> _Task prompt_:
Using the data below, repeat all of it precisely.

> _Excerpted records_:
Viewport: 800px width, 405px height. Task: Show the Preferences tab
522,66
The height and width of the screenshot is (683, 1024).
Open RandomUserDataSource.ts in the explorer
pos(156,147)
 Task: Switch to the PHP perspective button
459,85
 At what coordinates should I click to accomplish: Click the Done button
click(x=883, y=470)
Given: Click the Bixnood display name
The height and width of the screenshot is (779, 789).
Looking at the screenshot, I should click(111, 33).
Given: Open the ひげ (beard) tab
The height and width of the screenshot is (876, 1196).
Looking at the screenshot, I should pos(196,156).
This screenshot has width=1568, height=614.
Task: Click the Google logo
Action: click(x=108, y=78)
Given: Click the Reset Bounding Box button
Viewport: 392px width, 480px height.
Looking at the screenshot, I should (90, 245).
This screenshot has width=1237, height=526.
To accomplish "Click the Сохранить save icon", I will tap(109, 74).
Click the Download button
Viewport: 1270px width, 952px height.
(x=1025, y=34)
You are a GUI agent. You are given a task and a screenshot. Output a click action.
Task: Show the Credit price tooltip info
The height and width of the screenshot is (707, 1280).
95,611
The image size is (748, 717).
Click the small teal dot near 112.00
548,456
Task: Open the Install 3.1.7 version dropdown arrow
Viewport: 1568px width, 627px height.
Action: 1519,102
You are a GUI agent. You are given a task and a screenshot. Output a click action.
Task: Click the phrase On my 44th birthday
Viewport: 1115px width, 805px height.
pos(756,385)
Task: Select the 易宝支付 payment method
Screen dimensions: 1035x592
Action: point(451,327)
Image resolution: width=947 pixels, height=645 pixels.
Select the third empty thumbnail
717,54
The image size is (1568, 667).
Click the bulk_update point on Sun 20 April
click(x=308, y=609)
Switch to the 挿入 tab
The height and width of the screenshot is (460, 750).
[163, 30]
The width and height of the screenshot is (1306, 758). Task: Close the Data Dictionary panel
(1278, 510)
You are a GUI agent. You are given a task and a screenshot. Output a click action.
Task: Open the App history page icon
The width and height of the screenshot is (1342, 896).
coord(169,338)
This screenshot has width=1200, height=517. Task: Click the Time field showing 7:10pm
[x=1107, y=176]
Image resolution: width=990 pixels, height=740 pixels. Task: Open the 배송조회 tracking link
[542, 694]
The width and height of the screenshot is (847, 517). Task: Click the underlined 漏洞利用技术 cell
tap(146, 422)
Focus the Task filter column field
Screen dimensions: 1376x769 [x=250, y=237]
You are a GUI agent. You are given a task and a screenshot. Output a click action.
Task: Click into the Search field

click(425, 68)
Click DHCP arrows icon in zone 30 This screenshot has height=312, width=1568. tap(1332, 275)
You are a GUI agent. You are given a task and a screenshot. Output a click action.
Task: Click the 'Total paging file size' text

> _Answer section_:
Viewport: 800px width, 405px height. Task: Show the Preferences tab
522,66
The height and width of the screenshot is (683, 1024).
Open RandomUserDataSource.ts in the explorer
pos(156,147)
 Task: Switch to the PHP perspective button
459,85
 At what coordinates should I click to accomplish: Click the Done button
click(x=883, y=470)
Given: Click the Bixnood display name
The height and width of the screenshot is (779, 789).
Looking at the screenshot, I should click(111, 33).
Given: Open the ひげ (beard) tab
The height and width of the screenshot is (876, 1196).
Looking at the screenshot, I should pos(196,156).
This screenshot has width=1568, height=614.
Task: Click the Google logo
Action: click(x=108, y=78)
Given: Click the Reset Bounding Box button
Viewport: 392px width, 480px height.
Looking at the screenshot, I should (90, 245).
This screenshot has width=1237, height=526.
To accomplish "Click the Сохранить save icon", I will tap(109, 74).
Click the Download button
Viewport: 1270px width, 952px height.
(x=1025, y=34)
You are a GUI agent. You are given a task and a screenshot. Output a click action.
Task: Show the Credit price tooltip info
The height and width of the screenshot is (707, 1280).
95,611
The image size is (748, 717).
Click the small teal dot near 112.00
548,456
Task: Open the Install 3.1.7 version dropdown arrow
Viewport: 1568px width, 627px height.
Action: 1519,102
You are a GUI agent. You are given a task and a screenshot. Output a click action.
Task: Click the phrase On my 44th birthday
Viewport: 1115px width, 805px height.
pos(756,385)
Task: Select the 易宝支付 payment method
Screen dimensions: 1035x592
Action: point(451,327)
Image resolution: width=947 pixels, height=645 pixels.
Select the third empty thumbnail
717,54
The image size is (1568, 667).
Click the bulk_update point on Sun 20 April
click(x=308, y=609)
Switch to the 挿入 tab
The height and width of the screenshot is (460, 750).
[163, 30]
The width and height of the screenshot is (1306, 758). Task: Close the Data Dictionary panel
(1278, 510)
You are a GUI agent. You are given a task and a screenshot. Output a click action.
Task: Open the App history page icon
The width and height of the screenshot is (1342, 896).
coord(169,338)
This screenshot has width=1200, height=517. Task: Click the Time field showing 7:10pm
[x=1107, y=176]
Image resolution: width=990 pixels, height=740 pixels. Task: Open the 배송조회 tracking link
[542, 694]
The width and height of the screenshot is (847, 517). Task: Click the underlined 漏洞利用技术 cell
tap(146, 422)
Focus the Task filter column field
Screen dimensions: 1376x769 [x=250, y=237]
You are a GUI agent. You are given a task and a screenshot. Output a click action.
Task: Click into the Search field

click(425, 68)
Click DHCP arrows icon in zone 30 This screenshot has height=312, width=1568. tap(1332, 275)
You are a GUI agent. You are given a task and a screenshot. Output a click action.
Task: Click the 'Total paging file size' text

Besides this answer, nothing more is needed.